Whether you’re a first-time job seeker or a seasoned pro, you’re bound to encounter a few bumps in the road to job search success.
Many make mistakes such as flaking out on opportunities to network or forgetting the name of an interviewer.
“The key to maintaining your momentum in the job hunt is to know how to handle problems and recover from your mistakes,” says Molly Fletcher, a sports agent, author of Your Dream Job Game Plan (JIST (c) 2009), and president of client representation at Career Sports & Entertainment.
In her book, Fletcher identifies several problematic job search dilemmas and offers advice for overcoming them.
Problem #1: You Say Something Stupid
If this happens, immediately address the slip. After acknowledging the mistake, offer an apology or explanation or try to spin the error with a clever comment.
It’s best to address the situation as soon as you realize your mistake. This limits the time an interviewer has to develop a tainted impression of you. If you do not get the opportunity to try and redeem your error, follow up as quickly as possible with a phone call or e-mail to the interviewer.
Problem #2: The Interviewer Says You’re Not Qualified for the Job
Rather than shut down completely, respond to this obstacle by offering reasons why it’s a benefit to hire someone like you. For example, you may be able to present a case that you can be molded into the type of employee the hiring manager is looking for and that you don’t possess bad habits that a more experienced candidate might.

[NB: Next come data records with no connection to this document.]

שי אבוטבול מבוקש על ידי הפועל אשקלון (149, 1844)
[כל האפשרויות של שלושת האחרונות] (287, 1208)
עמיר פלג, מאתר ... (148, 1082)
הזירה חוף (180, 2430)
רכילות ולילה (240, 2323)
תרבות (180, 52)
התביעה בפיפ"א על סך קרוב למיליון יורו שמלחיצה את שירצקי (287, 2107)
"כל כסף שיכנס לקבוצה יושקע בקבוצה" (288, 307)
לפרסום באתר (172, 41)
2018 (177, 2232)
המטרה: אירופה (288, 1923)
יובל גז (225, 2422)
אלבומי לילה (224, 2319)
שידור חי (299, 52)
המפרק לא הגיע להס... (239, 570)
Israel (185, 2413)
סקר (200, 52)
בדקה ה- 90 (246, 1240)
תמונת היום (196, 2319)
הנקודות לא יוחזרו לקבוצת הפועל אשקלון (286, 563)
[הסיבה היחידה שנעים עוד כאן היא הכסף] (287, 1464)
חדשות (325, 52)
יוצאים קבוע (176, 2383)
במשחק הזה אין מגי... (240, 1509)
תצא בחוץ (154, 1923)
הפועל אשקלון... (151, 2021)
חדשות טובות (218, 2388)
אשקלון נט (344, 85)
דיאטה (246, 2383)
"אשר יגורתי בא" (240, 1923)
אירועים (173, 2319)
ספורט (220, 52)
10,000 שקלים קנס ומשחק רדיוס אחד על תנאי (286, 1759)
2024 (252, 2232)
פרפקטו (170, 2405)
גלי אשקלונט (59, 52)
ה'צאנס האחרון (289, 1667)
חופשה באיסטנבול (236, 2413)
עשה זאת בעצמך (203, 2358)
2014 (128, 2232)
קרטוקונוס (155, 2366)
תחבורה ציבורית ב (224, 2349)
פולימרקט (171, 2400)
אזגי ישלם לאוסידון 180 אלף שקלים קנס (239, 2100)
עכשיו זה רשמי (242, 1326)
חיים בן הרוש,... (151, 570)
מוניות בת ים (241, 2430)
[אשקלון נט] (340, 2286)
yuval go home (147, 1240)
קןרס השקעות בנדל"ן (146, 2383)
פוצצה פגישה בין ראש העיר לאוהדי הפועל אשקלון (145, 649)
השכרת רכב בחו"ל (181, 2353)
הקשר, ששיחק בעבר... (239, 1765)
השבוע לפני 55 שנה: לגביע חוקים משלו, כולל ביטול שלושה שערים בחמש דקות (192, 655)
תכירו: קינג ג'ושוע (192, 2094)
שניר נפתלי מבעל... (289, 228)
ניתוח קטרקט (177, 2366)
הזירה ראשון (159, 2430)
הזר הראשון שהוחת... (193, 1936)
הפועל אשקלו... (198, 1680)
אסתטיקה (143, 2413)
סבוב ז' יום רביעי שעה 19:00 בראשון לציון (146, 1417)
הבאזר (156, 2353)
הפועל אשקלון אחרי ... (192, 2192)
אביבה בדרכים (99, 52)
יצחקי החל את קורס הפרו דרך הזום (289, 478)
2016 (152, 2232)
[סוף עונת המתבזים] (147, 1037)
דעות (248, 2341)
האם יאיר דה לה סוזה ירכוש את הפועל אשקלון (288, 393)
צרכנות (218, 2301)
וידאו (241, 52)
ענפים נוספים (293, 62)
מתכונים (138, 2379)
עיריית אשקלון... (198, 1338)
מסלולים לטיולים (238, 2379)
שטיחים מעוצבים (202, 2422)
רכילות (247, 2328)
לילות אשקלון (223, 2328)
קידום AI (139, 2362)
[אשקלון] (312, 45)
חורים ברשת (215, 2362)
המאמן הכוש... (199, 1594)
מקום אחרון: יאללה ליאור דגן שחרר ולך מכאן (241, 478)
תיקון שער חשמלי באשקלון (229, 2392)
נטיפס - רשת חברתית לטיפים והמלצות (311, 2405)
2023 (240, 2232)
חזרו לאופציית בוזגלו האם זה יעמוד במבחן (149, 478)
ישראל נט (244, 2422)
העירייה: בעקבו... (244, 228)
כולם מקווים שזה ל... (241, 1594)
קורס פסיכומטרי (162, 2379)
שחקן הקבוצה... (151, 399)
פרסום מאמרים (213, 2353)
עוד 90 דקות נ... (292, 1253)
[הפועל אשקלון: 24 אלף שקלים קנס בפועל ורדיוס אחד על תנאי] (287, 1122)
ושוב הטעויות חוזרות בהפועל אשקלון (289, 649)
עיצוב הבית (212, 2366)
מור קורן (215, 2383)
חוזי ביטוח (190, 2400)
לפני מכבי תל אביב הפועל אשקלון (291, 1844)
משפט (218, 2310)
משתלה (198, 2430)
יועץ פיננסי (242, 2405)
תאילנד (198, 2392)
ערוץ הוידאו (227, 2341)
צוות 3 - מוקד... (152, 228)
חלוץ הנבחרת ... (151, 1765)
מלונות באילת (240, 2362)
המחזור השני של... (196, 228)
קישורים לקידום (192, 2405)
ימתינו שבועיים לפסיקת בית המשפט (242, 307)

Problem #3: You Realize You Don’t Like the Company
Realizing that an employer is not the right fit for you does not mean that you’ve hit a dead end or wasted your time. You still want to prove your value to the interviewer, who may be so impressed with you that he or she connects you to more appropriate opportunities. Even though you are not interested in moving forward with the employer, send a handwritten note to the interviewer to thank him or her for their time and interest in you.
Problem #4: Your Contact Intimidates You
Networking — a challenging situation for many — can be even more uncomfortable when the person you are supposed to reach out to is intimidating. To overcome your fears, do extensive research about the referral and his or her company. This way, you will be armed with plenty of information to keep the conversation flowing. Another tactic is to act as though the contact is already an old, familiar friend.
Problem #5: A Prior Problem Comes Back to Haunt You
Perhaps in pursuing a job with a particular employer, you learn that there is someone who already works there with whom you have unresolved issues.
To determine your next steps, you’ll need to assess how often you’ll interact with this individual. If he or she is someone you’ll work with or see often on the job, it’s best to approach that person directly and work toward developing a positive resolution.
Should you need to address the problem with the decision maker, be honest and sincere without placing blame or tarnishing the reputation of the person with whom you have conflict. However, keep in mind that if an interviewer or hiring manager is aware of a problem between you and a current employee, they are much less likely to bring you into the organization.
If the individual you’ve had past problems with is someone you will rarely see or interact with on the job, it’s probably not necessary to take any steps to address the issue.
As important as it is for job seekers to know how to recover from mistakes, it’s even more important that job seekers learn from them.
The people who achieve success in the job search are the ones who don’t commit the same error more than once.